Brief:
Only the lines from the one with "Select the Total Tiebreaks Win % label" through the end of the material are wanted, copied exactly and with the pictures left out.

Data:
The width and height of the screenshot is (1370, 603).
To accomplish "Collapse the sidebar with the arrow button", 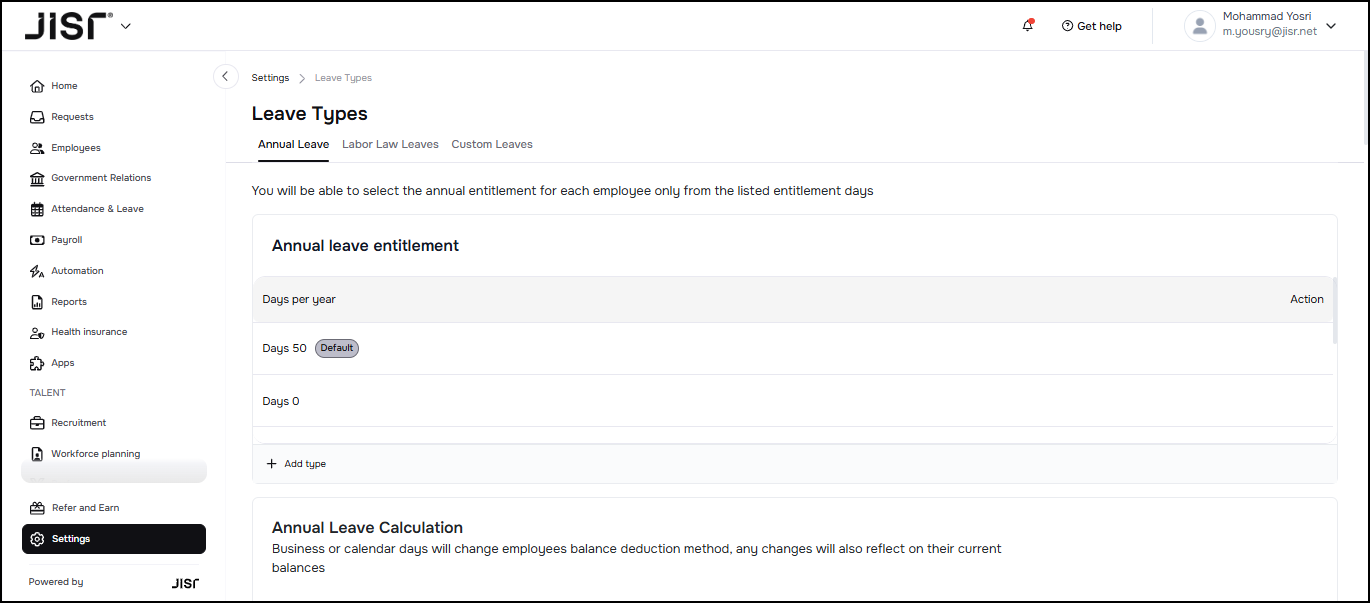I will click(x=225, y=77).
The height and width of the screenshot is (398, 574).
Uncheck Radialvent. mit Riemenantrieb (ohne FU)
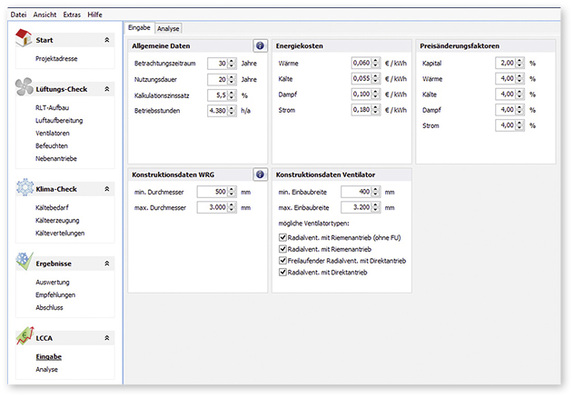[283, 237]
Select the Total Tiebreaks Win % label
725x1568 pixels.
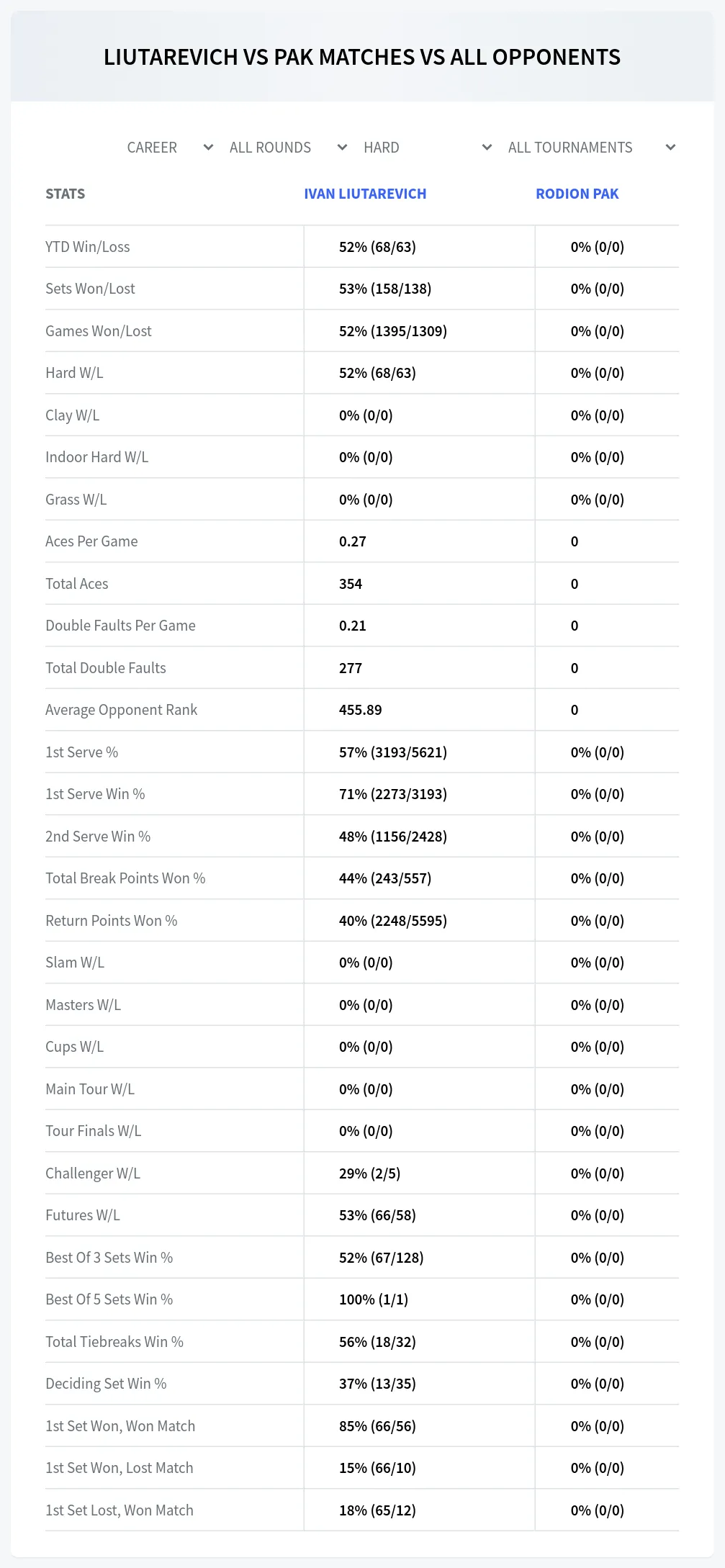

Solution to this exercise:
Select the Total Tiebreaks Win % label
725x1568 pixels.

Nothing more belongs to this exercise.